**What the exercise asks**
Present the following entries again, word for word and in full.

════════════════

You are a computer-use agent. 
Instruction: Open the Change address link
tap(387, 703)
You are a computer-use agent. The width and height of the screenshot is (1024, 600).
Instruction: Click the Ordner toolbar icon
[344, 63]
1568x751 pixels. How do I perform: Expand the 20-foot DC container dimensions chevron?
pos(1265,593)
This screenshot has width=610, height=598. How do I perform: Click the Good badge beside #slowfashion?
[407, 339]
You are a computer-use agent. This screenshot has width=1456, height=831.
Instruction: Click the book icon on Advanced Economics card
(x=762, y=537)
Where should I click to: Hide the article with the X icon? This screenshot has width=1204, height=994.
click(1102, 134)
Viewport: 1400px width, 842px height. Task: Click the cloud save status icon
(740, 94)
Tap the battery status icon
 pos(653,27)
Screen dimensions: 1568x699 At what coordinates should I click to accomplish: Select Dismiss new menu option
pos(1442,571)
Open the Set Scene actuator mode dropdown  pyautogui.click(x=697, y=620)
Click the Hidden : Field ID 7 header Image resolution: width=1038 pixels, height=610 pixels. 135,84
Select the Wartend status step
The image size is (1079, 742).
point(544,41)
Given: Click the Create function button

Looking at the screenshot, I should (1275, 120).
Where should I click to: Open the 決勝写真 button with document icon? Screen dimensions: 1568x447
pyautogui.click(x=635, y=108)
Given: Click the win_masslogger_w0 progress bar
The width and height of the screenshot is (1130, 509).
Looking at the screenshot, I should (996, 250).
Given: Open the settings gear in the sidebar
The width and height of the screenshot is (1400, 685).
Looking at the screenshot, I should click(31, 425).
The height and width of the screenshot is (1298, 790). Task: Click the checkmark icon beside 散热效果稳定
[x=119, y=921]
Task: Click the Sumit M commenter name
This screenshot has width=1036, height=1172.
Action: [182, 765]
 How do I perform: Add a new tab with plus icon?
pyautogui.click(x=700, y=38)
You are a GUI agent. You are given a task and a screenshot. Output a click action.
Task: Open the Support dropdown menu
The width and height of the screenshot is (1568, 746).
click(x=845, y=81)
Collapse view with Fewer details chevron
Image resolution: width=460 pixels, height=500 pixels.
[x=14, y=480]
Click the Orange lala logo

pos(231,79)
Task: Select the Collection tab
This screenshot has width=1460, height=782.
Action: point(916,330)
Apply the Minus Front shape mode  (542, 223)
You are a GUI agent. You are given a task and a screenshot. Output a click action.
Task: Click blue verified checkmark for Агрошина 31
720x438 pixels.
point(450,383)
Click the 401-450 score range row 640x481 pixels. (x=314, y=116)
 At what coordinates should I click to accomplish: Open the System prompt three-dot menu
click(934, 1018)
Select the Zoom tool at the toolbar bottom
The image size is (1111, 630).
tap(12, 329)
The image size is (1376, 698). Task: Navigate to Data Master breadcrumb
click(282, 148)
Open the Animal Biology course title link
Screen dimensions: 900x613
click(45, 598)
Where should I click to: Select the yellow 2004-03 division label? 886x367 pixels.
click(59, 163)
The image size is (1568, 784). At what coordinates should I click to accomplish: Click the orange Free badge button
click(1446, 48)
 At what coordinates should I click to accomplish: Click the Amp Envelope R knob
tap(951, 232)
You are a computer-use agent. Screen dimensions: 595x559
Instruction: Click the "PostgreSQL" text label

════════════════

**Exercise result**
You are a computer-use agent. 
Instruction: Open the Change address link
tap(387, 703)
You are a computer-use agent. The width and height of the screenshot is (1024, 600).
Instruction: Click the Ordner toolbar icon
[344, 63]
1568x751 pixels. How do I perform: Expand the 20-foot DC container dimensions chevron?
pos(1265,593)
This screenshot has width=610, height=598. How do I perform: Click the Good badge beside #slowfashion?
[407, 339]
You are a computer-use agent. This screenshot has width=1456, height=831.
Instruction: Click the book icon on Advanced Economics card
(x=762, y=537)
Where should I click to: Hide the article with the X icon? This screenshot has width=1204, height=994.
click(1102, 134)
Viewport: 1400px width, 842px height. Task: Click the cloud save status icon
(740, 94)
Tap the battery status icon
 pos(653,27)
Screen dimensions: 1568x699 At what coordinates should I click to accomplish: Select Dismiss new menu option
pos(1442,571)
Open the Set Scene actuator mode dropdown  pyautogui.click(x=697, y=620)
Click the Hidden : Field ID 7 header Image resolution: width=1038 pixels, height=610 pixels. 135,84
Select the Wartend status step
The image size is (1079, 742).
point(544,41)
Given: Click the Create function button

Looking at the screenshot, I should (1275, 120).
Where should I click to: Open the 決勝写真 button with document icon? Screen dimensions: 1568x447
pyautogui.click(x=635, y=108)
Given: Click the win_masslogger_w0 progress bar
The width and height of the screenshot is (1130, 509).
Looking at the screenshot, I should (996, 250).
Given: Open the settings gear in the sidebar
The width and height of the screenshot is (1400, 685).
Looking at the screenshot, I should click(31, 425).
The height and width of the screenshot is (1298, 790). Task: Click the checkmark icon beside 散热效果稳定
[x=119, y=921]
Task: Click the Sumit M commenter name
This screenshot has width=1036, height=1172.
Action: [182, 765]
 How do I perform: Add a new tab with plus icon?
pyautogui.click(x=700, y=38)
You are a GUI agent. You are given a task and a screenshot. Output a click action.
Task: Open the Support dropdown menu
The width and height of the screenshot is (1568, 746).
click(x=845, y=81)
Collapse view with Fewer details chevron
Image resolution: width=460 pixels, height=500 pixels.
[x=14, y=480]
Click the Orange lala logo

pos(231,79)
Task: Select the Collection tab
This screenshot has width=1460, height=782.
Action: point(916,330)
Apply the Minus Front shape mode  (542, 223)
You are a GUI agent. You are given a task and a screenshot. Output a click action.
Task: Click blue verified checkmark for Агрошина 31
720x438 pixels.
point(450,383)
Click the 401-450 score range row 640x481 pixels. (x=314, y=116)
 At what coordinates should I click to accomplish: Open the System prompt three-dot menu
click(934, 1018)
Select the Zoom tool at the toolbar bottom
The image size is (1111, 630).
tap(12, 329)
The image size is (1376, 698). Task: Navigate to Data Master breadcrumb
click(282, 148)
Open the Animal Biology course title link
Screen dimensions: 900x613
click(45, 598)
Where should I click to: Select the yellow 2004-03 division label? 886x367 pixels.
click(59, 163)
The image size is (1568, 784). At what coordinates should I click to accomplish: Click the orange Free badge button
click(1446, 48)
 At what coordinates should I click to accomplish: Click the Amp Envelope R knob
tap(951, 232)
You are a computer-use agent. Screen dimensions: 595x559
Instruction: Click the "PostgreSQL" text label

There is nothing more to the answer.